▶ **What needs to be done**
Please show all lines of the records that include "Switch".

━━ Task input

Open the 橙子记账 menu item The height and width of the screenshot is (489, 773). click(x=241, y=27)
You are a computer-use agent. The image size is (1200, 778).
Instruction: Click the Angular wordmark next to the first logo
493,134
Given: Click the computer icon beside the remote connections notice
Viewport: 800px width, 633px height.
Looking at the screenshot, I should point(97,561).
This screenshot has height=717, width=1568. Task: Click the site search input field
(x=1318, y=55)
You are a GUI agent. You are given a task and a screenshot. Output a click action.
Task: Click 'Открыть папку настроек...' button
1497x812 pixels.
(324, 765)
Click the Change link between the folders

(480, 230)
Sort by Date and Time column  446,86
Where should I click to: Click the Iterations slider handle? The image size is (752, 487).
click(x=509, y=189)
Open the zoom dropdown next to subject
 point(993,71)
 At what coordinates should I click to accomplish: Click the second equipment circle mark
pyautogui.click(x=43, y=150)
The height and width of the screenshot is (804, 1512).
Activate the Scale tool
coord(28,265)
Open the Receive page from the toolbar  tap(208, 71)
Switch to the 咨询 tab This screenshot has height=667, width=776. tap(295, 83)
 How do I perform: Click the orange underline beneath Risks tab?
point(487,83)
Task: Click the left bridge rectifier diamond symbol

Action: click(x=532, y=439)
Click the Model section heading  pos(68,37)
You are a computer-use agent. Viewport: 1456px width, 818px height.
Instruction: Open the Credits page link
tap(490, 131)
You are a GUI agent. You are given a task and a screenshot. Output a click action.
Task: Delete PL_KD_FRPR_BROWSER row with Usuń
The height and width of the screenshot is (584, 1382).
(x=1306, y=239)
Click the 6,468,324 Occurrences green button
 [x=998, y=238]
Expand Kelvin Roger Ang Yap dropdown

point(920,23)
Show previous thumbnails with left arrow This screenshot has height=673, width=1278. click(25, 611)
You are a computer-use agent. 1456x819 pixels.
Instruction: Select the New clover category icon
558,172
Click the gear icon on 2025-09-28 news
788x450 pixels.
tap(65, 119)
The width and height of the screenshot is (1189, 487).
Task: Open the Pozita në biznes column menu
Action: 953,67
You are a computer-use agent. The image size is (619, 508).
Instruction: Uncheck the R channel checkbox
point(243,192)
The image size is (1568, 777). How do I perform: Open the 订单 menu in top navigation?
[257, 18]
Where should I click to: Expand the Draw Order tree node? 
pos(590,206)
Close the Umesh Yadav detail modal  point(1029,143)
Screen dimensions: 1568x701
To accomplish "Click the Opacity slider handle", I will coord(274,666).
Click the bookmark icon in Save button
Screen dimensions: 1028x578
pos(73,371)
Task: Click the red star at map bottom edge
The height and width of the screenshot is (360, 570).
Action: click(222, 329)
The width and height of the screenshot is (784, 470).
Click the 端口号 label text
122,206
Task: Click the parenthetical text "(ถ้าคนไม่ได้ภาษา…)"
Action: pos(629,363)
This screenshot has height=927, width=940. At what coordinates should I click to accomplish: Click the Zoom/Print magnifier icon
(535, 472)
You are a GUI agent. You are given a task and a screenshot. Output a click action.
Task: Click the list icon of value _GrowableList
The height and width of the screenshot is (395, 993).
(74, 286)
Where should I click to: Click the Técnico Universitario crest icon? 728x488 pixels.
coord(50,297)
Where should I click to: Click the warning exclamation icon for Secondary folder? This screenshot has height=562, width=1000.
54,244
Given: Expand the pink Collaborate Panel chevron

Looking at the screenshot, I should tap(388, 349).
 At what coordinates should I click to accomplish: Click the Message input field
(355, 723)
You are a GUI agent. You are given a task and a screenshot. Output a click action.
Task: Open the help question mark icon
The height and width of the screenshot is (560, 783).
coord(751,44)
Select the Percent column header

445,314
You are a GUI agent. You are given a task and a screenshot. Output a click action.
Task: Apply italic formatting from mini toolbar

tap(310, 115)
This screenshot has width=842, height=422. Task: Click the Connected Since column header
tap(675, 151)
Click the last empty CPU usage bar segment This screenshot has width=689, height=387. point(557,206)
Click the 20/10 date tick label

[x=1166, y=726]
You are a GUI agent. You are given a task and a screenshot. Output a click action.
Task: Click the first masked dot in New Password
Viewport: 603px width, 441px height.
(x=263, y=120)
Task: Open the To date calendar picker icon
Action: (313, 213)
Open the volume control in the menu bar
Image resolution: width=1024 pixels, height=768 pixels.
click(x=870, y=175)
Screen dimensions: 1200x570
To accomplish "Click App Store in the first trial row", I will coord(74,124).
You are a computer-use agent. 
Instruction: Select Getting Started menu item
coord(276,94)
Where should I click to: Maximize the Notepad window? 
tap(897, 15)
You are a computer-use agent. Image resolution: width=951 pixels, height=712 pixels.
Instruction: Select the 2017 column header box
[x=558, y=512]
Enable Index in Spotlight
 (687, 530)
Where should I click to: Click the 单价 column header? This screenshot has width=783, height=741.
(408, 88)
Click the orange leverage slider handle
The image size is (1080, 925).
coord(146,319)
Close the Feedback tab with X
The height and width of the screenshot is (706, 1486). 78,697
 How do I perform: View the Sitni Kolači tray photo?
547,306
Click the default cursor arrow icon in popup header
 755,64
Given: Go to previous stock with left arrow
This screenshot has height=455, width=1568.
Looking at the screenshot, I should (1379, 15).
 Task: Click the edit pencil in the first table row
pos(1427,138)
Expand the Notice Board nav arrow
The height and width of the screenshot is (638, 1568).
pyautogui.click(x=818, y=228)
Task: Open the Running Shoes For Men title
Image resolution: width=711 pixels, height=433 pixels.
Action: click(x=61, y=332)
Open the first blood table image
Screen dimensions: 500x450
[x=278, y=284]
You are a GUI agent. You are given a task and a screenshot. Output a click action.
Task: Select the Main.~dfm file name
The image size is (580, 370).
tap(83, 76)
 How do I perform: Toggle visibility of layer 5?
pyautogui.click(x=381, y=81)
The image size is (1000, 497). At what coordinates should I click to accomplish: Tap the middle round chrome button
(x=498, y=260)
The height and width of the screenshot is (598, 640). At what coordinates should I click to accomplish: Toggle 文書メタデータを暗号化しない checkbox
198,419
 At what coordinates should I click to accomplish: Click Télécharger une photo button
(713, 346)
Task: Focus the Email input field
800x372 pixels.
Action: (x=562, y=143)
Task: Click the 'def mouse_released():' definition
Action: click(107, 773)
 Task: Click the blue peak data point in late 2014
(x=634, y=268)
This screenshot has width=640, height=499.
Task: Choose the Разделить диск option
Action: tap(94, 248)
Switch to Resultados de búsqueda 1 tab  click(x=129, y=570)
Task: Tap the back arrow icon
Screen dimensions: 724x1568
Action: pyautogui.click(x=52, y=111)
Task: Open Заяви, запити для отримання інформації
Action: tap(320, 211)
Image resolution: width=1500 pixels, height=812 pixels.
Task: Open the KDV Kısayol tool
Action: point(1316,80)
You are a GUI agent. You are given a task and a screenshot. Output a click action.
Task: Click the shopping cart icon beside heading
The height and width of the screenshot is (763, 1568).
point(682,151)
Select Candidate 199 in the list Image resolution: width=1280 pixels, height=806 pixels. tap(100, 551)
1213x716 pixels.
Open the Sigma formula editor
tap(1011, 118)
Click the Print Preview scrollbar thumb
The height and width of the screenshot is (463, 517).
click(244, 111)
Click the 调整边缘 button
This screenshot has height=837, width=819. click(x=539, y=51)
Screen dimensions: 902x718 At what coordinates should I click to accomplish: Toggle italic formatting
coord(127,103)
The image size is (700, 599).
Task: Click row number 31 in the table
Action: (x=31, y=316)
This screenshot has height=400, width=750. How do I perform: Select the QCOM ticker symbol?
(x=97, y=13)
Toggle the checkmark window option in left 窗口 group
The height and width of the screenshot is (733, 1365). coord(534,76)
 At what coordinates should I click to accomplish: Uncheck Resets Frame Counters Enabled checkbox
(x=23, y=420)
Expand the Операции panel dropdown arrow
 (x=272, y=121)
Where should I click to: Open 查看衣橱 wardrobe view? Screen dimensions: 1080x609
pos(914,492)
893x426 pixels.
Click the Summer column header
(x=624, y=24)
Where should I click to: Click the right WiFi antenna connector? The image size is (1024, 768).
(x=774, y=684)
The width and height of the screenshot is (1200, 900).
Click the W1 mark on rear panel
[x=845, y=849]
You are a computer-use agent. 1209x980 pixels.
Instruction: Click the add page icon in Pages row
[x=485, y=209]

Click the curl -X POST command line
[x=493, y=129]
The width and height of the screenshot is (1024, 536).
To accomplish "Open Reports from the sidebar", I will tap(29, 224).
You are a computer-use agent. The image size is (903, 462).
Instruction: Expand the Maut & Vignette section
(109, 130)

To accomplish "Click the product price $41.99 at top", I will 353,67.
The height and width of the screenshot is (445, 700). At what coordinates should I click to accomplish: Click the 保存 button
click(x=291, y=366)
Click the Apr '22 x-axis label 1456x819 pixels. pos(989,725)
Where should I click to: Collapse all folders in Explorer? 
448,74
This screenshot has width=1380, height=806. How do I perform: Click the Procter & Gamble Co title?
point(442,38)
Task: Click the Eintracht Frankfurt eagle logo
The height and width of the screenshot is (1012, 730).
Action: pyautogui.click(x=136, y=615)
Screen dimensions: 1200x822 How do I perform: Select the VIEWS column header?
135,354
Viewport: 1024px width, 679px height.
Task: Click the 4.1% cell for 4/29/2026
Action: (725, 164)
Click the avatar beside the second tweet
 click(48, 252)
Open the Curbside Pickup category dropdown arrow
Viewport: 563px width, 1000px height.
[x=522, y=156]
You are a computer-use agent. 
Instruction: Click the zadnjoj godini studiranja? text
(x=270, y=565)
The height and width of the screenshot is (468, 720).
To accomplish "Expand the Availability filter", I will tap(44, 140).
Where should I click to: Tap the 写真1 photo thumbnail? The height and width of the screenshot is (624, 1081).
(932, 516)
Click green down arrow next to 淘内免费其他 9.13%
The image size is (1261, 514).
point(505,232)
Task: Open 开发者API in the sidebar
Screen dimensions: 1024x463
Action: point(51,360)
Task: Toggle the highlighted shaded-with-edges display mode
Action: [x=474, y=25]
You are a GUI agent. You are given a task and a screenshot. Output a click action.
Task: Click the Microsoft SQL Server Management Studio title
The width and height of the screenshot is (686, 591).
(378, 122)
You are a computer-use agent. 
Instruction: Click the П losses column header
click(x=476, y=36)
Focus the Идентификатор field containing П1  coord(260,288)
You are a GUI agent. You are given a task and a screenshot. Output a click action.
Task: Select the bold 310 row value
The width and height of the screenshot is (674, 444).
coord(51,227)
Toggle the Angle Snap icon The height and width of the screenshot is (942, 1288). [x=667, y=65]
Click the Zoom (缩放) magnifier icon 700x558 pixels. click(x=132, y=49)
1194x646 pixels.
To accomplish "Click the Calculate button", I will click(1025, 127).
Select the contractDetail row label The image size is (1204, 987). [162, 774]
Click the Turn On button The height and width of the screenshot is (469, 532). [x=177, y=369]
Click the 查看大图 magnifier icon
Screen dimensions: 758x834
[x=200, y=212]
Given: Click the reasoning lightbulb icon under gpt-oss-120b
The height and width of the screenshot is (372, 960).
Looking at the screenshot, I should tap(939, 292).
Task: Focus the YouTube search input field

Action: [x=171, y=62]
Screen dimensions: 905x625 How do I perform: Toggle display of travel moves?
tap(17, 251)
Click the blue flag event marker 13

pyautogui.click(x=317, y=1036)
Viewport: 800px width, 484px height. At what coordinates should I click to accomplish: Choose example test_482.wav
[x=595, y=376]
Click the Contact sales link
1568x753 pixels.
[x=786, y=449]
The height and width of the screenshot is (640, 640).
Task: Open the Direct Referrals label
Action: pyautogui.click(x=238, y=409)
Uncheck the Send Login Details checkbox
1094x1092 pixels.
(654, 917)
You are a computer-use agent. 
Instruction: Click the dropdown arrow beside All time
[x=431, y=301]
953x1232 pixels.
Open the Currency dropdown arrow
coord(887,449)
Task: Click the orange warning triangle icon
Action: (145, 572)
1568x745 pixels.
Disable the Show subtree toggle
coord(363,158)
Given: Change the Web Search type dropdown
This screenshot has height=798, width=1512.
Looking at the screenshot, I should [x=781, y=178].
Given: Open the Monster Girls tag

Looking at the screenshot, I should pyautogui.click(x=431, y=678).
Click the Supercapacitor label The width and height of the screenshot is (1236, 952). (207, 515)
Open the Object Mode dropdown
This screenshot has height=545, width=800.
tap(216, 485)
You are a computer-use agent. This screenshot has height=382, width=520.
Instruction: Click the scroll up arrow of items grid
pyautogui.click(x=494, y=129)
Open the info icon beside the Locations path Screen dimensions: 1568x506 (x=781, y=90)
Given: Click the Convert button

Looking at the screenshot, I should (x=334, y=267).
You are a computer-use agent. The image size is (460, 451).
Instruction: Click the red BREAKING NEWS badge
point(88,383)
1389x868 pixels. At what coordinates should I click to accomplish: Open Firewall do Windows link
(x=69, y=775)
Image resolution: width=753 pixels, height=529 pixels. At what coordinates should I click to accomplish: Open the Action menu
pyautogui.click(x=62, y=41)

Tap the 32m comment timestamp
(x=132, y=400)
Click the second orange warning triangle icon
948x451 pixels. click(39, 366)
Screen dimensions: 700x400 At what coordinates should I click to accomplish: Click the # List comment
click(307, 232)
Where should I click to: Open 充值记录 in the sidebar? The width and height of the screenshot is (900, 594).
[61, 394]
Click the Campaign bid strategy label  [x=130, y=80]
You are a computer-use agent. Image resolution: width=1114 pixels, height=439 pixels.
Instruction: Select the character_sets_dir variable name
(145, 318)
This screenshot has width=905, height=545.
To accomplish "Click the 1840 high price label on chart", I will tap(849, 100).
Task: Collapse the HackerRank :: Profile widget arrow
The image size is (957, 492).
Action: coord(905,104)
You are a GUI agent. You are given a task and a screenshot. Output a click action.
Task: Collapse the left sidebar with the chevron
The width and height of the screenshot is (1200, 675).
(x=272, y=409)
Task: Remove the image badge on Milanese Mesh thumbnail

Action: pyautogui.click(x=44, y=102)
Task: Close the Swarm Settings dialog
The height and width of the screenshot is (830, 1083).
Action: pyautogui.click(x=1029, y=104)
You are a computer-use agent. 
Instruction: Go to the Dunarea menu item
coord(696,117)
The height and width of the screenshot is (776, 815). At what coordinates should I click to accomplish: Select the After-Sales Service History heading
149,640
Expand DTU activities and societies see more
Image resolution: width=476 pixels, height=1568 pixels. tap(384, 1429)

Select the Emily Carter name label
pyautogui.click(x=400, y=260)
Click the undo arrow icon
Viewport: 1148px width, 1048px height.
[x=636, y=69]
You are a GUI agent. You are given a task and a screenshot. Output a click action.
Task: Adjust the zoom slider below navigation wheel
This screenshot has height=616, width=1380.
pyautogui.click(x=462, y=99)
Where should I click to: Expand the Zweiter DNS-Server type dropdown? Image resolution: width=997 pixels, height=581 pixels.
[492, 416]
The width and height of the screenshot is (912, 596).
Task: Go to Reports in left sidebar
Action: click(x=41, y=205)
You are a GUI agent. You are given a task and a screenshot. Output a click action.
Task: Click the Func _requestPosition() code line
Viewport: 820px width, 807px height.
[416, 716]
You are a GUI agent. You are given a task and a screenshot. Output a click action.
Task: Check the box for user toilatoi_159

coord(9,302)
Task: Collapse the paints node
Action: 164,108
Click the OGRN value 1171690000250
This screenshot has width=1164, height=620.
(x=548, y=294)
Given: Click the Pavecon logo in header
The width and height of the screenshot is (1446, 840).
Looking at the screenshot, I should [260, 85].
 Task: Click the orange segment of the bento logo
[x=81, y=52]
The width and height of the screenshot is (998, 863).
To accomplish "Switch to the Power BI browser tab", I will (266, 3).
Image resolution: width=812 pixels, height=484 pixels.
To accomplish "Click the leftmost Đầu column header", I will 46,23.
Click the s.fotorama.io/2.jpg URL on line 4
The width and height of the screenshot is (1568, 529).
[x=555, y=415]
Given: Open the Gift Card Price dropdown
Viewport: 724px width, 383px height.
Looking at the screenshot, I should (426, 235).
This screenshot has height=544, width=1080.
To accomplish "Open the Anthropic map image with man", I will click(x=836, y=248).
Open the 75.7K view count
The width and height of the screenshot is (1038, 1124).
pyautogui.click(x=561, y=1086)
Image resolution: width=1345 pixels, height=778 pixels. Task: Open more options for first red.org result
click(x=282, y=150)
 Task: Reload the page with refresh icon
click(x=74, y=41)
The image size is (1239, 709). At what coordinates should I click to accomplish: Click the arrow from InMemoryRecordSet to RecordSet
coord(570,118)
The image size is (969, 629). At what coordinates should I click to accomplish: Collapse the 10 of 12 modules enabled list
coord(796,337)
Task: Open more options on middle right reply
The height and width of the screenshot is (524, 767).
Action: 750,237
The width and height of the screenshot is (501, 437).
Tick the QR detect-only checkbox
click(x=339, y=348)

━━━━

▶ **Answer to this problem**
Switch to the 咨询 tab This screenshot has height=667, width=776. tap(295, 83)
Switch to Resultados de búsqueda 1 tab  click(x=129, y=570)
To accomplish "Switch to the Power BI browser tab", I will (266, 3).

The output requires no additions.